Resulta curioso como cuando ya
estás dentro de eso que antes llamaban vejez y ahora Tercera Edad tengas una perspectiva sentimental y nostálgica tan
cercana de tus ancestros más mayores. Repasas la edad en que fallecieron tus
abuelos y nunca como ahora te sientes tan próximo a ellos. Mi abuela Teresa murió cuando contaba ochenta y
siete años de edad. Fue una luchadora impresionante que se quedó viuda cuando
contaba cuarenta y tres años de edad. La herencia que recibió fue la de tener
que sacar adelante a seis hijos (el que hubiera sido el séptimo se murió a los
tres meses de nacer). No era tan solo
bondadosa sino más bien podría decirse que la bondad tomó forma en su pequeño
cuerpo de mujer siempre enlutada. Cuando
falleció ya solo le vivían tres de sus hijos (mi tío Víctor, mi tía Carmela y
mi padre) habiendo tenido que enterrar a las edades más dispares a cuatro
descendientes. Era una mujer con un
temple extraordinario y siempre proclive a buscar la luz entre las tinieblas. La
Virgen de la Candelaria era su principal soporte vivencial
y junto con el Gran Poder sus máximos
referentes devocionales. Era una pertinaz lectora que el poco tiempo que le
dejaba libre sus múltiples tareas lo dedicaba a la gran pasión de su vida: la
lectura. Cuando murió yo tenía dieciséis
años de edad y recuerdo su entierro como uno de los días más tristes de mi
vida. Ahora, cuando ya he rebasado los setenta años de existencia, me siento
con una cercanía hacia su persona como antes nunca sentí.
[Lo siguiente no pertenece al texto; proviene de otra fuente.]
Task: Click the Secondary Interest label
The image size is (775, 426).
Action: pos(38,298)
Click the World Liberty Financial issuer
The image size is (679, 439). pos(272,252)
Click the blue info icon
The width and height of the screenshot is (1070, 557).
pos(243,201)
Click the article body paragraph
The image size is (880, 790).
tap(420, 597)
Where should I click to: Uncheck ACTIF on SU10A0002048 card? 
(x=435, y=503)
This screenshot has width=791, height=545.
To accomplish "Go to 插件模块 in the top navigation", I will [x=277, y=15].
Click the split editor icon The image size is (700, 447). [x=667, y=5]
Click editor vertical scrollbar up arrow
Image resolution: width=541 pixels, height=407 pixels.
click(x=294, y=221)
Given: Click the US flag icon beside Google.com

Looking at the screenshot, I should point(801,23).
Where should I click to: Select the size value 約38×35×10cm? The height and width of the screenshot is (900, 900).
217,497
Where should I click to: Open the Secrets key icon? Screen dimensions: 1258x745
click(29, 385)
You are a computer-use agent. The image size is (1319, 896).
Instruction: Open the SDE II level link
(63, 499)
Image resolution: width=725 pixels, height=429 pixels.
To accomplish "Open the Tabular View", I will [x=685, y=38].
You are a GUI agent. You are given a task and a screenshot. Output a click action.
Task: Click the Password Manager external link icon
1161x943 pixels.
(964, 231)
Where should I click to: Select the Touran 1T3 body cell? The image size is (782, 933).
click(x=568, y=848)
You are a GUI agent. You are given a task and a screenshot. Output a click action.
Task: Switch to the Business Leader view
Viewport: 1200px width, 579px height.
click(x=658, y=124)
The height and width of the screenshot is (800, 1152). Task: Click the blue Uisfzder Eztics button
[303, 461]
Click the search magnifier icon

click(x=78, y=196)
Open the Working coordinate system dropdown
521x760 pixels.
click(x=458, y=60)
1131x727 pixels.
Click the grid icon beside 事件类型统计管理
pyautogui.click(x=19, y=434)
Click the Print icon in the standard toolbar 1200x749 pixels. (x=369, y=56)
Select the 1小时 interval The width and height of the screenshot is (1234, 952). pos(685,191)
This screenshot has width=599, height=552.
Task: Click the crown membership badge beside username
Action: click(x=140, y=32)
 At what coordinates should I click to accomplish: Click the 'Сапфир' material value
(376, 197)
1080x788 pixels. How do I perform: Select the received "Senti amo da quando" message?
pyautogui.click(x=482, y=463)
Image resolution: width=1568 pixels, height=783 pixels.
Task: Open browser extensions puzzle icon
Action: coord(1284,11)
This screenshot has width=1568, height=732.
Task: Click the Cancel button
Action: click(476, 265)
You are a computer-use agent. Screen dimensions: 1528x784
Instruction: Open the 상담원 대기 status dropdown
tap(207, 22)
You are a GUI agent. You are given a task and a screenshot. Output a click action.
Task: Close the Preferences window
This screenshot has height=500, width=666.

La memoria siempre es
selectiva y tiende a recordar personas queridas y situaciones gozosas. No tengo muy claro si son como las recordamos o el paso del tiempo y
los años han hecho que las idealicemos. Tampoco esto tiene mayor importancia. El
ciclo de la vida siempre está en permanente movimiento. Si las recordamos con
cariño será por dejar en nosotros una huella sentimental imborrable. Viven y
vivirán eternamente en nuestras vidas.